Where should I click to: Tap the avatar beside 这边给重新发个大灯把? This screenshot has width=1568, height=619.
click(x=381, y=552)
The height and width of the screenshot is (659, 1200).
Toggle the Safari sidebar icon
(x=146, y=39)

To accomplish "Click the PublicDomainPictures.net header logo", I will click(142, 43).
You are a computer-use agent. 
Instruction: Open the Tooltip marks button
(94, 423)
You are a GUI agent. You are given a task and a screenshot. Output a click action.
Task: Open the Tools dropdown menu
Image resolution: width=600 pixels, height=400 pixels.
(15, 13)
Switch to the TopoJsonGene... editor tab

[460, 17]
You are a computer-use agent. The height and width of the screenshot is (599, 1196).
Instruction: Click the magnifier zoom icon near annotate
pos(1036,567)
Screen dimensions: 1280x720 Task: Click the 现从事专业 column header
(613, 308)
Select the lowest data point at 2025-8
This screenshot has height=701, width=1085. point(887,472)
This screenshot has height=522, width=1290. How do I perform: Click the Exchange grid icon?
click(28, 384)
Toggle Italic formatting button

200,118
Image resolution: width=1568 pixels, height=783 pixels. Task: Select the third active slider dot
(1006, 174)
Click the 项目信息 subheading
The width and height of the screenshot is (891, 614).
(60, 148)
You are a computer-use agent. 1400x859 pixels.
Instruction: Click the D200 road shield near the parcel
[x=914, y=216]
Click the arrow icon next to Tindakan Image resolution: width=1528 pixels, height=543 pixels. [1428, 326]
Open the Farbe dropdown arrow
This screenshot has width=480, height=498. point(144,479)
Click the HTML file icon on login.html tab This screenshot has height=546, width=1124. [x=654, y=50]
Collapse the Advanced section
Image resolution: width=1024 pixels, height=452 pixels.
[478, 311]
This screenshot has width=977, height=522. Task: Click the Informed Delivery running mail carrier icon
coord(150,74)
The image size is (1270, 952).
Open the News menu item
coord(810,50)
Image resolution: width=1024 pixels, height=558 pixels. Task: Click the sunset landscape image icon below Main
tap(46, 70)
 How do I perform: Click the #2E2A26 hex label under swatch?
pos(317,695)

[What the task asks]: Find the word "agent" in the entries. Copy each line that holds it.

[Answer box]:
You are a computer-use agent. 
You are a GUI agent. You are given a task and a screenshot. Output a click action.
You are a computer-use agent. The height and width of the screenshot is (599, 1196).
You are a computer-use agent. 1400x859 pixels.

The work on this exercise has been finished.